Update the records below by replacing "pixel" with "point" and leaving everything else unchanged.

[Records from a data source]
• • • • •

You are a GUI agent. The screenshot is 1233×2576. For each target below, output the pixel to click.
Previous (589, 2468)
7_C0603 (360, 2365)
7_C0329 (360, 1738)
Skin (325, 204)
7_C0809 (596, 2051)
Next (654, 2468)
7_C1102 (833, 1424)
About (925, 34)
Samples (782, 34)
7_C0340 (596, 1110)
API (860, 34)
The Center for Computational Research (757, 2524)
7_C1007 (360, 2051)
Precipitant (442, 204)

• • • • •

Reply:
You are a GUI agent. The screenshot is 1233×2576. For each target below, output the point to click.
Previous (589, 2468)
7_C0603 (360, 2365)
7_C0329 (360, 1738)
Skin (325, 204)
7_C0809 (596, 2051)
Next (654, 2468)
7_C1102 (833, 1424)
About (925, 34)
Samples (782, 34)
7_C0340 (596, 1110)
API (860, 34)
The Center for Computational Research (757, 2524)
7_C1007 (360, 2051)
Precipitant (442, 204)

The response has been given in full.